WHAT YOU ARE ASKED TO DO — Set out exactly, and with nothing added, the line containing "782x773 pixels." and every line after it through the final line of the data.

::::

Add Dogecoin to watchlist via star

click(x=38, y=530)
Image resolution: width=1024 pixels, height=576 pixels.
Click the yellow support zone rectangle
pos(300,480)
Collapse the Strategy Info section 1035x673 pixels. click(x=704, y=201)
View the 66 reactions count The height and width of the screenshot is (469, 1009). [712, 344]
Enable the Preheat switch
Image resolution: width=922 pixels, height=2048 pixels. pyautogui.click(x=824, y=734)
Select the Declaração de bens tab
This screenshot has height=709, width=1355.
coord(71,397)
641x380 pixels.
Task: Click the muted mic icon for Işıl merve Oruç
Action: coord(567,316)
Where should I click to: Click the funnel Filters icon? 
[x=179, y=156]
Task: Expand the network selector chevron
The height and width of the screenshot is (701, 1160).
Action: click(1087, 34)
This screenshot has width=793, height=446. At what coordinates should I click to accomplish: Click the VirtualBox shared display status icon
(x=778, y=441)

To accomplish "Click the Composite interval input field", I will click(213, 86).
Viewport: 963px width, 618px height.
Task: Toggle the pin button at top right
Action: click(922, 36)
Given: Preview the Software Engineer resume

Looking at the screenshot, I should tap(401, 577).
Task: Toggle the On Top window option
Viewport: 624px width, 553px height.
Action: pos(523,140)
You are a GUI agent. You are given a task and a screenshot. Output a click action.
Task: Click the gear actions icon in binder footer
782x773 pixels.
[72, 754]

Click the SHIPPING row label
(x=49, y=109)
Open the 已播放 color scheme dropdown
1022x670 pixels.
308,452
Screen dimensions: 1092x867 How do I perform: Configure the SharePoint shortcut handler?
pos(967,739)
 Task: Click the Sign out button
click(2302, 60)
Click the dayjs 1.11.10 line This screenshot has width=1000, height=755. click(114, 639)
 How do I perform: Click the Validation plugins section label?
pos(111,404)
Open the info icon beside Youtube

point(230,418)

::::

ANSWER BOX —
782x773 pixels.
[72, 754]

Click the SHIPPING row label
(x=49, y=109)
Open the 已播放 color scheme dropdown
1022x670 pixels.
308,452
Screen dimensions: 1092x867 How do I perform: Configure the SharePoint shortcut handler?
pos(967,739)
 Task: Click the Sign out button
click(2302, 60)
Click the dayjs 1.11.10 line This screenshot has width=1000, height=755. click(114, 639)
 How do I perform: Click the Validation plugins section label?
pos(111,404)
Open the info icon beside Youtube

point(230,418)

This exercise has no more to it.